Au total, plus de 2,3 millions de serveurs supportant le chiffrement (HTTPS) avec des certificats électroniques sont vulnérables à un certain type d’attaque (« special Drown »), tandis que 3,5 millions de serveurs HTTPS sont quant à eux exposés à l’autre type d’attaque (« general Drown »). Selon les évaluations de l’équipe derrière le site dédié à cette faille, un tiers de l’ensemble des serveurs HTTPS est vulnérable à l’attaque. C’est considérable.
Comment ça marche ?
L’affaire, sérieuse, a conduit Matthew Green, un professeur de cryptographie travaillant auprès de l’université Johns-Hopkins, à consacrer un long article de blog pour détailler sur le plan technique les tenants et les aboutissants de cette découverte. À cette occasion, il n’a pas manqué de décocher quelques flèches en direction de ceux qui ont contribué à faire émerger un tel bug.
« En bref, en raison d’une série d’erreurs stupides de la part d’un grand nombre de personnes, Drown signifie que les connexions TLS d’une énorme et déprimante part du web (et des serveurs de mail, des VPN, etc) sont fondamentalement exposés à une attaque provenant d’adversaires relativement modestes », écrit-il.
« Drown est un exemple classique d’attaque cross-protocoles. Ce type d’attaque exploite des bugs dans une implémentation de protocole (SSLv2) pour attaquer la sécurité des connexions établies avec un protocole entièrement différent — en l’occurrence, TLS ». Rien d’étonnant, d’une certaine façon : SSLv2 a été conçu au milieu des années 90. Depuis, plusieurs progrès ont été accomplis, avec l’apparition de SSLv3 mais surtout l’émergence du protocole TLS (versions 1.0, 1.1 et 1.2, la version 1.3 étant en cours d’élaboration).
« Plus concrètement, l’attaque Drown est basée sur l’observation déterminante que si SSLv2 et TLS supportent chacun le chiffrement RSA, TLS se défend correctement contre certaines attaques bien connues contre ce chiffrement, alors que les suites d’exportation de SSLv2 ne le font absolument pas », continue Matthew Green.
Ce qu’il est possible de faire
Il existe toutefois plusieurs solutions pour contre la menace que pose Drown. Il est possible par exemple de configurer son pare-feu de façon à filtrer le trafic chiffré avec SSLv2. Il est aussi recommandé de veiller à ce que les clés privées des gestionnaires de serveurs ne sont pas utilisées ailleurs avec le logiciel serveur qui permet des connexions SSLv2. Mais le plus sûr reste de procéder à la mise à jour d’OpenSSL, Microsoft IIS (Windows Server), Network Security Services (NSS), Apache, Postfix ou Nginx, en fonction du cas de figure qui se présente.
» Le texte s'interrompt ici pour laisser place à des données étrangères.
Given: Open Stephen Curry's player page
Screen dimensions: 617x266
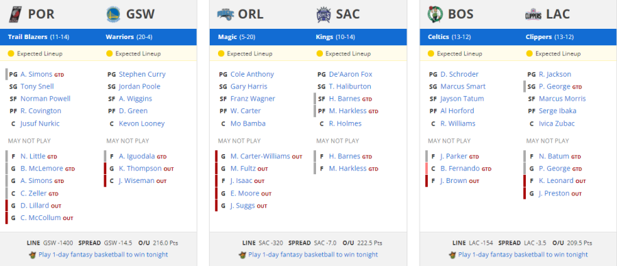Looking at the screenshot, I should (142, 74).
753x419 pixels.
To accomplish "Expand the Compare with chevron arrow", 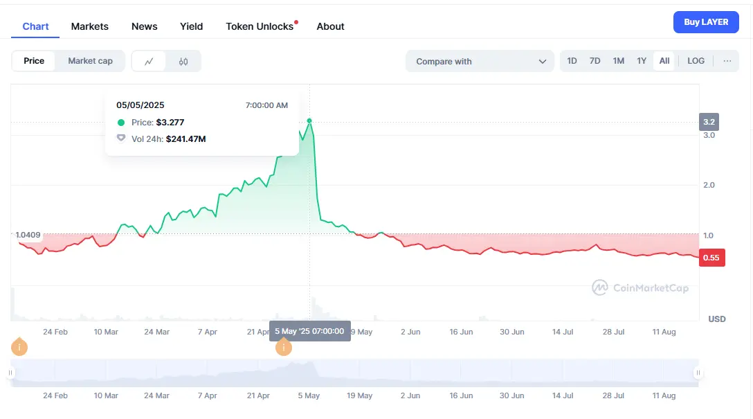I will 542,61.
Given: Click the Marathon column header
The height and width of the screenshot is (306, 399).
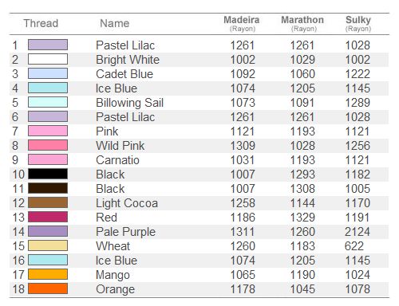Looking at the screenshot, I should (x=302, y=23).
Quant aux internautes ou aux éditeurs de navigateurs, ces derniers n’ont rien à faire si ce n’est espérer que les gérants de serveurs ne tardent pas à prendre les mesures qui s’imposent. « Il n’y a rien, concrètement, que les navigateurs web ou les autres logiciels du côté de l’internaute peuvent faire pour empêcher Drown. Seuls les responsables de serveurs sont en mesure d’agir pour se protéger contre l’attaque ». Il reste à savoir si le message sera entendu.